Bei Wikon streife ich den Kanton Luzern und tauche schliesslich endgültig in den Aargau ein. Vielleicht müsste ich es aber eher "eindringen" nennen bei den vielen Bikeverboten, die ich von nun an sehen sollte.  Über einen kleinen Pass erreiche ich das Dorf Bottenwil im Uerkental. Über den Uerkner Berg geht es nach Schöftland, rauf zum Böhlerpass und runter ins Wynental. Und gleich wieder rauf und runter ins Seetal. Wieder rauf und wieder runter nach Villmergen, wo ich mich nochmals verfahre. Knapp an Wohlen vorbei, geht es bei Anglikon wieder rauf zum Weiler Rüti, der gemäss Ortstafel zu Hägglingen gehört.

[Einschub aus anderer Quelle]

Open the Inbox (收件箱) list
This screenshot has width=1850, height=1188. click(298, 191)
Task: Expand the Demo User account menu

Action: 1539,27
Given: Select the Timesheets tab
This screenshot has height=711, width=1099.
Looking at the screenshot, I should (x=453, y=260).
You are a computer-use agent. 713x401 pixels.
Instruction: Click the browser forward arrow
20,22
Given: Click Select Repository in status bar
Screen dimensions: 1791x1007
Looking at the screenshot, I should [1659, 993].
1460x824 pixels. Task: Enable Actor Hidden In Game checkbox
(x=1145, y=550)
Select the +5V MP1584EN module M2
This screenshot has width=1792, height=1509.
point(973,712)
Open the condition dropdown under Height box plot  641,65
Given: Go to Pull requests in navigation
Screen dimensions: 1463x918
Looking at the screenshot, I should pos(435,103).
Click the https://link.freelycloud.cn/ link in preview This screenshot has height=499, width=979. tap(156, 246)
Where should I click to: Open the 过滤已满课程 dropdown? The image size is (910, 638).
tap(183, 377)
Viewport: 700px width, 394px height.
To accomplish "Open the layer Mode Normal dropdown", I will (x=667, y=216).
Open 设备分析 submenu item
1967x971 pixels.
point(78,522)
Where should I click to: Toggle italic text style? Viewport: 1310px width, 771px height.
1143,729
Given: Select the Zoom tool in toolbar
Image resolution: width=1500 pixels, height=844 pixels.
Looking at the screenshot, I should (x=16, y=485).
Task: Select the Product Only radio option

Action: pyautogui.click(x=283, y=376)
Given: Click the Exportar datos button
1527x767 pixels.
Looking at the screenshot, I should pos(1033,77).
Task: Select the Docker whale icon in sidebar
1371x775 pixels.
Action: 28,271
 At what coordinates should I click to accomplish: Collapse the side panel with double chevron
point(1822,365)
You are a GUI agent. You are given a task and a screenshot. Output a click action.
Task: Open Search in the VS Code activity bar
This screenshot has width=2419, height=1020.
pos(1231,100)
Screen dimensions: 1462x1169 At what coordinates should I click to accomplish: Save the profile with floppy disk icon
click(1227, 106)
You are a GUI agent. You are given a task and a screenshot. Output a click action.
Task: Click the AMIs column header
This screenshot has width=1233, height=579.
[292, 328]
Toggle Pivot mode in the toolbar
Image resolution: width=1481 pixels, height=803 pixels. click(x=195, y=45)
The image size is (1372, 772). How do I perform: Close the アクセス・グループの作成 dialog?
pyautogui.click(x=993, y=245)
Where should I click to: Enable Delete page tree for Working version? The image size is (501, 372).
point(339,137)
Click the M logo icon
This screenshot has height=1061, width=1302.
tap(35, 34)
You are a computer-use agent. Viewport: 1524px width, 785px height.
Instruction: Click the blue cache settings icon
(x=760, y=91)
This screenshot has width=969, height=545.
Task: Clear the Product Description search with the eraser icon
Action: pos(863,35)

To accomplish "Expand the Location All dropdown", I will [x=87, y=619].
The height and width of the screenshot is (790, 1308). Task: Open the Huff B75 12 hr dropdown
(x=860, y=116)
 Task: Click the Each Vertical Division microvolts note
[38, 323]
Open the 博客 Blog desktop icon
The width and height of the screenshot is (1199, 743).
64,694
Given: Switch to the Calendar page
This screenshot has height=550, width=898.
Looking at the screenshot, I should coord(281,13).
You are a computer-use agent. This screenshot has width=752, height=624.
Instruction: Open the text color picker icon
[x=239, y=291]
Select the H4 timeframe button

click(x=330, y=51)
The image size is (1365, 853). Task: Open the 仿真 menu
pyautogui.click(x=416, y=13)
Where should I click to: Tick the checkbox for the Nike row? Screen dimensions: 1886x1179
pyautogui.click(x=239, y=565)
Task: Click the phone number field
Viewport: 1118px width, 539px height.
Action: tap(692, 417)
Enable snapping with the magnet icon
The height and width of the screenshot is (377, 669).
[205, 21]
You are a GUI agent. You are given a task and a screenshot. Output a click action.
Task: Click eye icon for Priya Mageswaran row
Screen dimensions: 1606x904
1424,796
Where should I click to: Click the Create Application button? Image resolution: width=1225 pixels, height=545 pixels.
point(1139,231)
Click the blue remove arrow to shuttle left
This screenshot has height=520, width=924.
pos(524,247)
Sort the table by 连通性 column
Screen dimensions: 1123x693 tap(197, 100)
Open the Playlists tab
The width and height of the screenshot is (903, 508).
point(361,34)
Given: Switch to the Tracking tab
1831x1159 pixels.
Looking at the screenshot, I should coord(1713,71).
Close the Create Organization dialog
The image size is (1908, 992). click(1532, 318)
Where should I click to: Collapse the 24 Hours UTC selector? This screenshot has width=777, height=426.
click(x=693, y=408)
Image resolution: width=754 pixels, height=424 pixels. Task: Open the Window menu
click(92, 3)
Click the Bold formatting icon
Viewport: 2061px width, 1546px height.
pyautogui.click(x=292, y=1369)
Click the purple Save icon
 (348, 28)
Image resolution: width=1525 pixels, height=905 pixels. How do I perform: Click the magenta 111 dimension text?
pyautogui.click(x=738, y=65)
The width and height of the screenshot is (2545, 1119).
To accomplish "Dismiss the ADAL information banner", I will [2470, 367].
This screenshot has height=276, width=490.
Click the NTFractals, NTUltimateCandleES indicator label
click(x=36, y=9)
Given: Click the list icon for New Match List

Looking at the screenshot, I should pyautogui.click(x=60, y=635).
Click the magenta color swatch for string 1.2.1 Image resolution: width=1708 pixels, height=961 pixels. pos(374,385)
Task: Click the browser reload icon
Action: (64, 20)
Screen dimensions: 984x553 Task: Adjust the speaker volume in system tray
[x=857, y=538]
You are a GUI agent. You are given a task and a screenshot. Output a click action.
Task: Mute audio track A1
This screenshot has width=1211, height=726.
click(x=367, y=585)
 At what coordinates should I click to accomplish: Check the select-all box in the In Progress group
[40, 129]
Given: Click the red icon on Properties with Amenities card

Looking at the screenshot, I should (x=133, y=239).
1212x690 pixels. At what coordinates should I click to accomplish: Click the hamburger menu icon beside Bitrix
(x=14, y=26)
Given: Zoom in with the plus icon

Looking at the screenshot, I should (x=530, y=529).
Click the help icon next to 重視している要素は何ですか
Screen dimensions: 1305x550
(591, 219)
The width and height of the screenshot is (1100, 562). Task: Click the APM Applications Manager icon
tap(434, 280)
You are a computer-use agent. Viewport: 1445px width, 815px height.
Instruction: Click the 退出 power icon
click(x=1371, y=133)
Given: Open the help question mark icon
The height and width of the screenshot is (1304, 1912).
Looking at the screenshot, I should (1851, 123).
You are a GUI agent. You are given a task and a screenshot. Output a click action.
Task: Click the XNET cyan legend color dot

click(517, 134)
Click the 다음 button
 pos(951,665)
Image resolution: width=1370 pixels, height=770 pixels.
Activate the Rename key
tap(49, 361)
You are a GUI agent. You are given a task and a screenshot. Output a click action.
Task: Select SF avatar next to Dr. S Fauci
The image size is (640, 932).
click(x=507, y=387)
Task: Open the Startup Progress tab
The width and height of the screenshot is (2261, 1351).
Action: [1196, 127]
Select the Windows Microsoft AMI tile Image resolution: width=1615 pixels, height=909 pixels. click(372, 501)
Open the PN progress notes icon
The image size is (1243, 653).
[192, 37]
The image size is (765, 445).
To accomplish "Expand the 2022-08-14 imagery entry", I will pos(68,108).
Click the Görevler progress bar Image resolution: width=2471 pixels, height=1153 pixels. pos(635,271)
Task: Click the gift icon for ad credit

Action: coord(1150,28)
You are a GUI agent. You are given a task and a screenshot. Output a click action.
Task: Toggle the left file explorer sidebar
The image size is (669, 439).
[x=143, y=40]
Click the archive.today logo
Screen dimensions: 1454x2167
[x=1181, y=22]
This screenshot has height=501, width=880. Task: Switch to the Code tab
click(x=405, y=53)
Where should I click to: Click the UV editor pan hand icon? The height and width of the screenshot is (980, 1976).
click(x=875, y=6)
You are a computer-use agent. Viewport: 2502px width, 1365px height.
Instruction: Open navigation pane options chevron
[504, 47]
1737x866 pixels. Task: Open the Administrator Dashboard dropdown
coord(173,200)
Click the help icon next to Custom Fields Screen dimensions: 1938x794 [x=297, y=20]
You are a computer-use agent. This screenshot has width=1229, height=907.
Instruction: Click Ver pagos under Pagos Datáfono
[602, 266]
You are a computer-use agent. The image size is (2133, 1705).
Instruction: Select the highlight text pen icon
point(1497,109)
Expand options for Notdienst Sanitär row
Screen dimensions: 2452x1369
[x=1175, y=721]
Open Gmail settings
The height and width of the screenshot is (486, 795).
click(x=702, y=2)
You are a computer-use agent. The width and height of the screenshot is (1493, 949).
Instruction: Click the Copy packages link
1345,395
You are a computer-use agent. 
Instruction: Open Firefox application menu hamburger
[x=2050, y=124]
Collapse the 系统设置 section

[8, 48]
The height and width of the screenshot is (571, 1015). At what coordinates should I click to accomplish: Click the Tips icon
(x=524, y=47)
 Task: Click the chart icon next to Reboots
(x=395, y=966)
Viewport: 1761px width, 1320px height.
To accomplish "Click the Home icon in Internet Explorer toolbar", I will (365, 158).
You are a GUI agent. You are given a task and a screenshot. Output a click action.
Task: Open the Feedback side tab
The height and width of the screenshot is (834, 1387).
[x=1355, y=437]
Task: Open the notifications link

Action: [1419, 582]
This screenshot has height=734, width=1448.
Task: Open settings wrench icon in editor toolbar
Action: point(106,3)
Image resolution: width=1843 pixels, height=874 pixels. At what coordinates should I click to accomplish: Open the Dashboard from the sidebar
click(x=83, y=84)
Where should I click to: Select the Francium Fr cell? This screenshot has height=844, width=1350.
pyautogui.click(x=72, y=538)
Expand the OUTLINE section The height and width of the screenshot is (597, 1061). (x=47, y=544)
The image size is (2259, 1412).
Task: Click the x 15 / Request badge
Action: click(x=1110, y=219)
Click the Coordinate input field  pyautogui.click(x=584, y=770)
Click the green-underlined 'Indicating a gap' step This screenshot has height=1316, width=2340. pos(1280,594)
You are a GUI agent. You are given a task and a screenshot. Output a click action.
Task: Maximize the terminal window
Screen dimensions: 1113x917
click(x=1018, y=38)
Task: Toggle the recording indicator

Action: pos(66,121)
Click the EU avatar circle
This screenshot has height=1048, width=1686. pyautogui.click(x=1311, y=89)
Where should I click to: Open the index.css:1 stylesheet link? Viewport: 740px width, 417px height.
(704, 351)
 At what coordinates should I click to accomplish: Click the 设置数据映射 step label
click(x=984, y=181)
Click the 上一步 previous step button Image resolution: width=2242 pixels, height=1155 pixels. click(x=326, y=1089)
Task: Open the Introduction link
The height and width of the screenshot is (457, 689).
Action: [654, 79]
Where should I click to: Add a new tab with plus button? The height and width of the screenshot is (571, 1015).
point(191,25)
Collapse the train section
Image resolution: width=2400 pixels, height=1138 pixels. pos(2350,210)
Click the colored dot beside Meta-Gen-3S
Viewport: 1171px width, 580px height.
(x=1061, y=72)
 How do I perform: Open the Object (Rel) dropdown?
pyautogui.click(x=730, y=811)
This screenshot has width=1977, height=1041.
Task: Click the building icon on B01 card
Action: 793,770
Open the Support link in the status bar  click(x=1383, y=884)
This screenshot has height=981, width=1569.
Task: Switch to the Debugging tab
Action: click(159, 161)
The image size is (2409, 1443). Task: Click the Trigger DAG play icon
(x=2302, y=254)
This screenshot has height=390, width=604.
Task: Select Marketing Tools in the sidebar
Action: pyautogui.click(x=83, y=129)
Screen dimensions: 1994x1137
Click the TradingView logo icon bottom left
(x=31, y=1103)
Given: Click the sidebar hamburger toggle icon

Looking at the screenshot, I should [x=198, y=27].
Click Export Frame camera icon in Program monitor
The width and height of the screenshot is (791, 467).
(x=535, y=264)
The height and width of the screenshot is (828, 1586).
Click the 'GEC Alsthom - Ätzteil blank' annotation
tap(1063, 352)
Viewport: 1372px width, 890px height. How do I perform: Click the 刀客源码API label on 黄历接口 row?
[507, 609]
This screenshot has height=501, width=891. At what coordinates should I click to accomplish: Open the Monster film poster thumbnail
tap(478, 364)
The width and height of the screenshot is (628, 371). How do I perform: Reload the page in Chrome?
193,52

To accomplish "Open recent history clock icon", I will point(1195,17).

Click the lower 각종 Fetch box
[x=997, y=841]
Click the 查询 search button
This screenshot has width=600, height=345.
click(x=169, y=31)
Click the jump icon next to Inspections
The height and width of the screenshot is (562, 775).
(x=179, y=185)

Hägglingen? Wohnt da nicht Peach Weber, der Knallfrosch aus dem Aargau (oder wars doch die goldene Stimme aus Prag)? Nach einem gedanklichen Guguuseli geht es nix wie gäx runter nach Nesselnbach und über eine nicht willkommene Umleitung beim Kloster Gnadenthal über die Reuss. Jetzt spüre ich zum ersten Mal die Beine, ausgerechnet vor dem "Anstieg des Tages": dem Heitersberg. Diesen erreiche ich schliesslich im Fitness-Zwischentief. Es folgt der Kern der Tour: der Trail über den Heitersberg bis zum Baregg.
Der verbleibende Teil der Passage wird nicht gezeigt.